▶ **Source material**
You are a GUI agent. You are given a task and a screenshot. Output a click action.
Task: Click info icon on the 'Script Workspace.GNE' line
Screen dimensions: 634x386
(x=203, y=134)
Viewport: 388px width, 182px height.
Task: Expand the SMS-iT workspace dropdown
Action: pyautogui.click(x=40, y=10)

▶ **Required action**
Return only this span, exactly: the line that contains "Task: Click info" and all lines after it to the end of the records.

▶ **Answer to the exercise**
Task: Click info icon on the 'Script Workspace.GNE' line
Screen dimensions: 634x386
(x=203, y=134)
Viewport: 388px width, 182px height.
Task: Expand the SMS-iT workspace dropdown
Action: pyautogui.click(x=40, y=10)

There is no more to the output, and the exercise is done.